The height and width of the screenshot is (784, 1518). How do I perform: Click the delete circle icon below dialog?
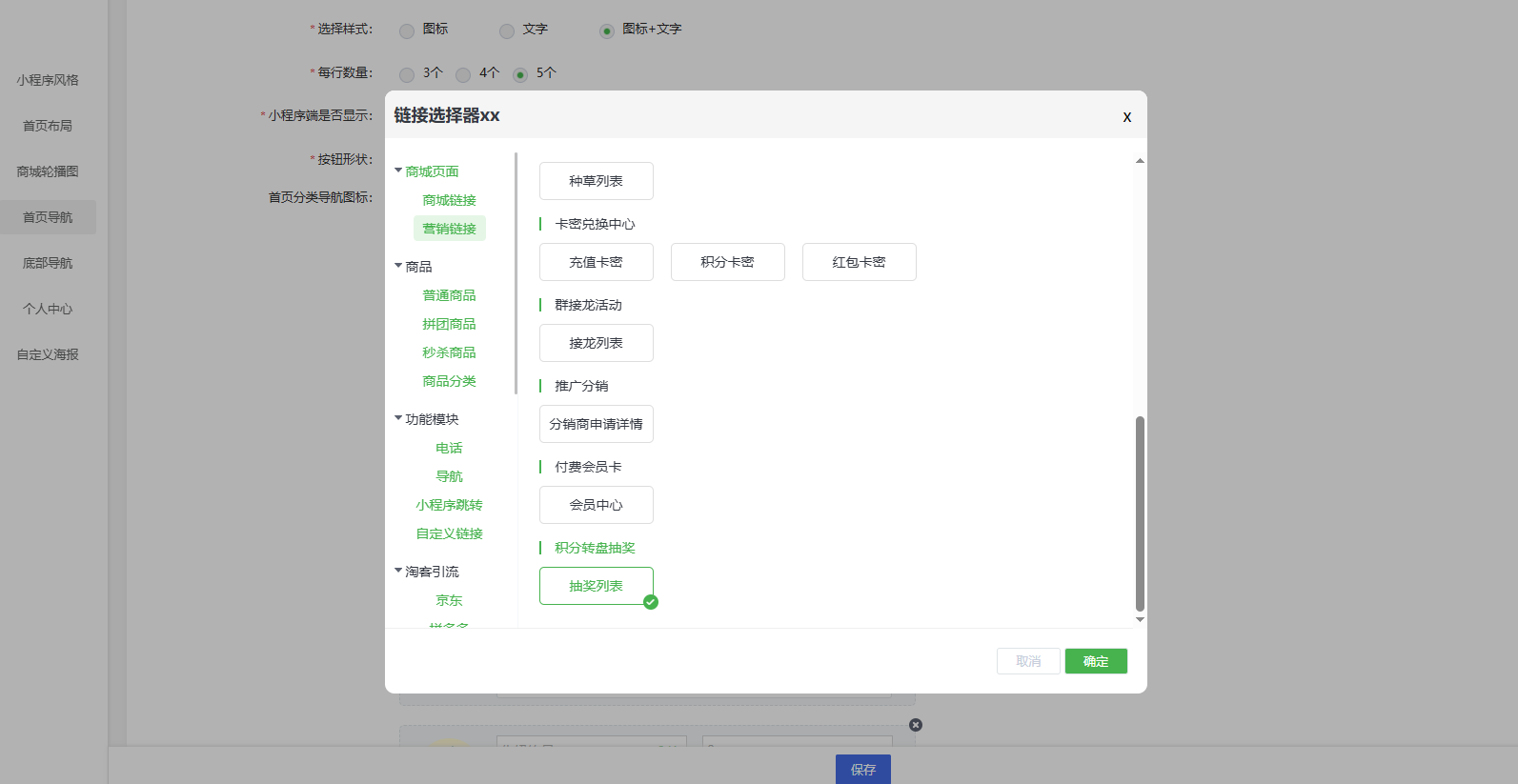tap(916, 725)
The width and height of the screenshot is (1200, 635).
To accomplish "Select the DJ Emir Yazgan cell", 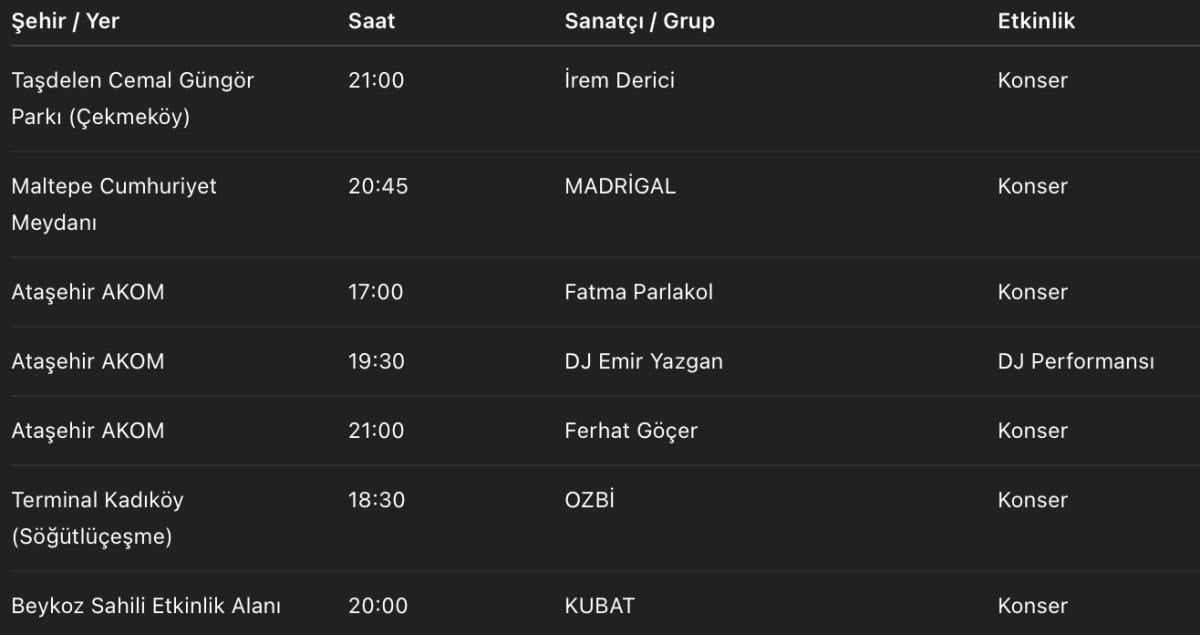I will (x=643, y=361).
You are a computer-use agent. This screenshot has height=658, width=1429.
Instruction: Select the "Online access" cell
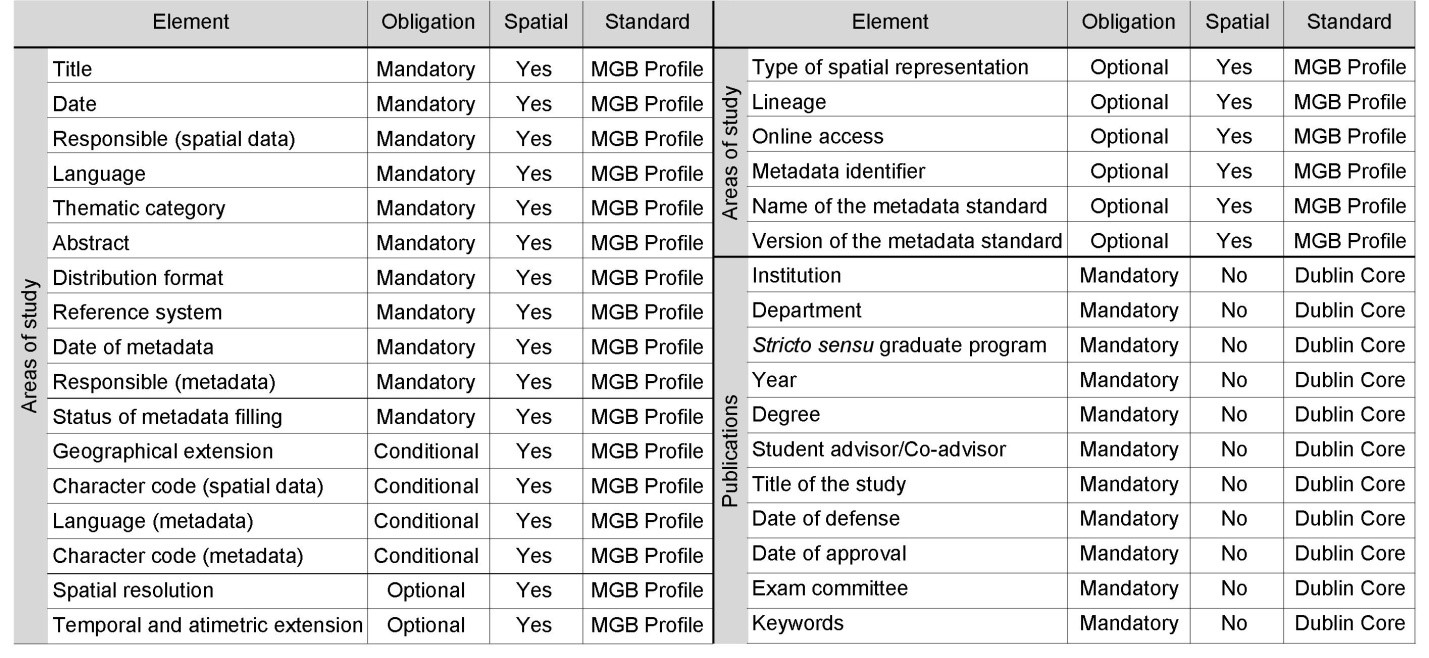click(818, 136)
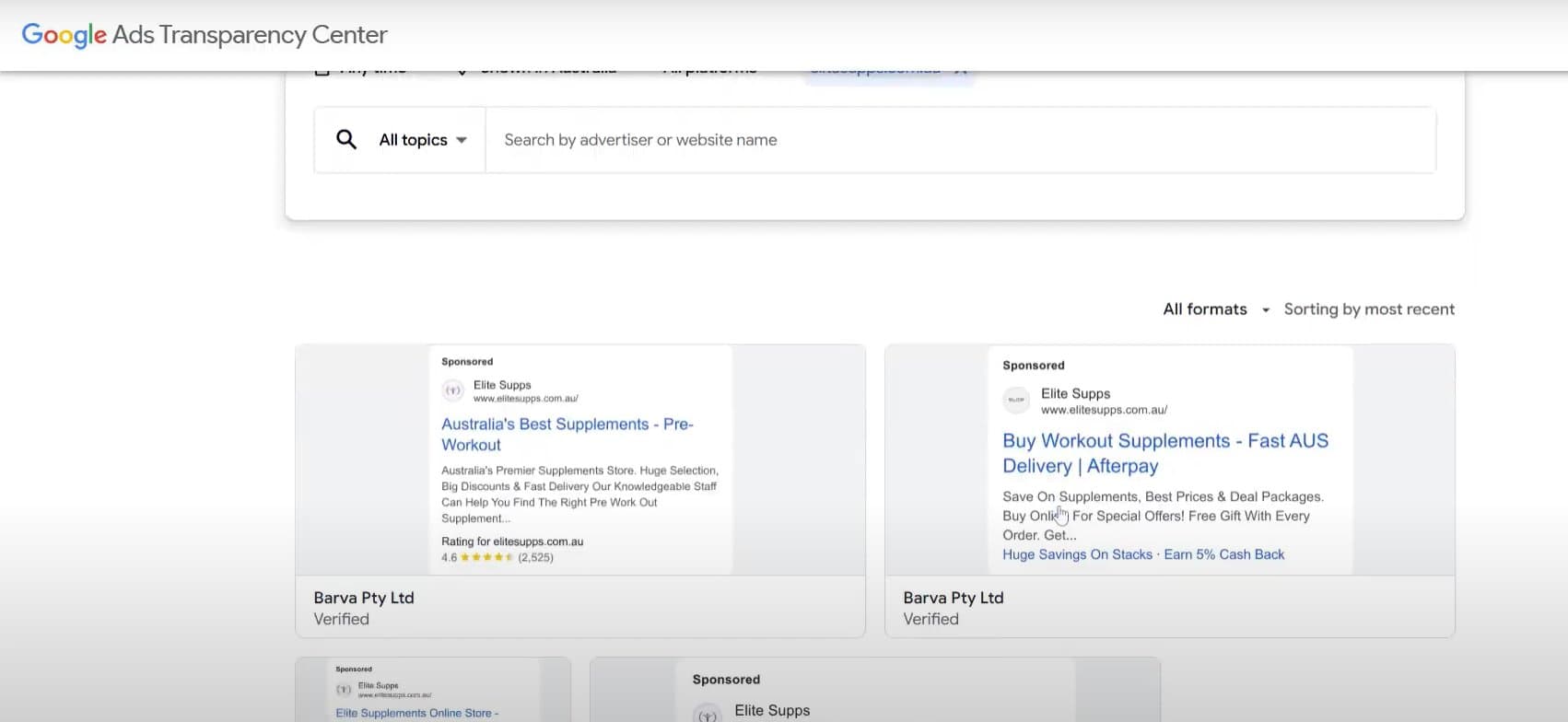Focus the advertiser or website search field
1568x722 pixels.
(958, 140)
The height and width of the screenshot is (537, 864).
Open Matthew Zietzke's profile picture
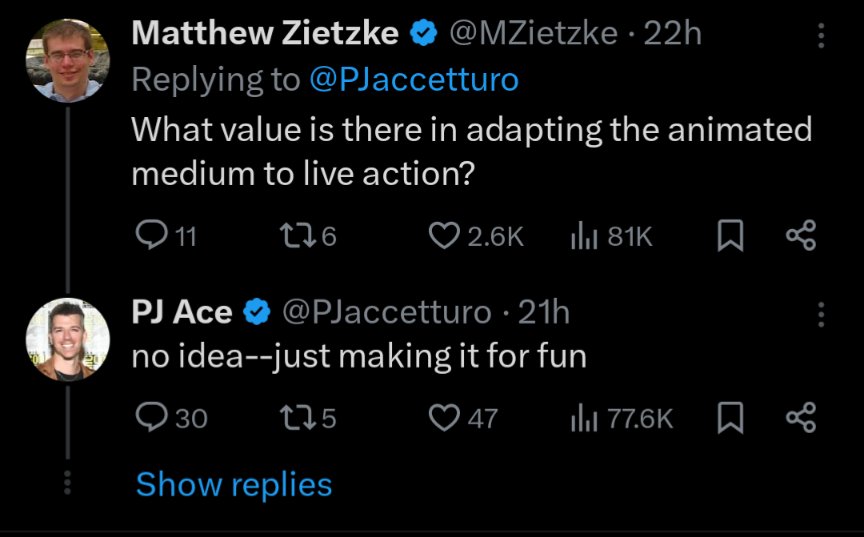click(x=67, y=59)
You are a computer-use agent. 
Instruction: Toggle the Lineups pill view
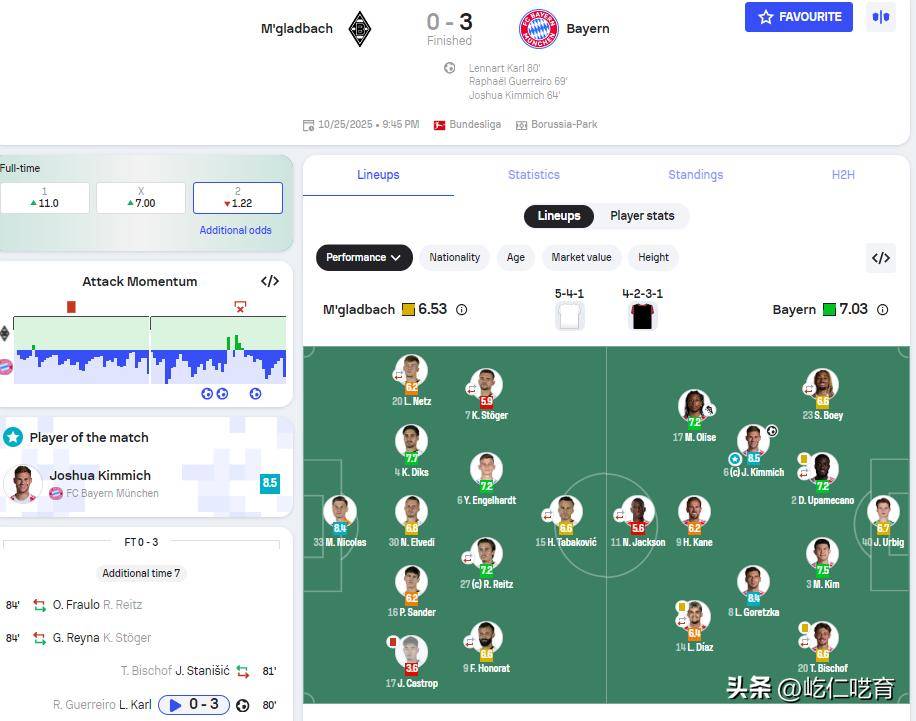click(558, 216)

- [PROBLEM DESCRIPTION]: Look through the data above for the string "computer" and copy every line where it appears.

- [EXERCISE RESPONSE]:
You are a computer-use agent. This screenshot has height=658, width=1429.
You are a computer-use agent. 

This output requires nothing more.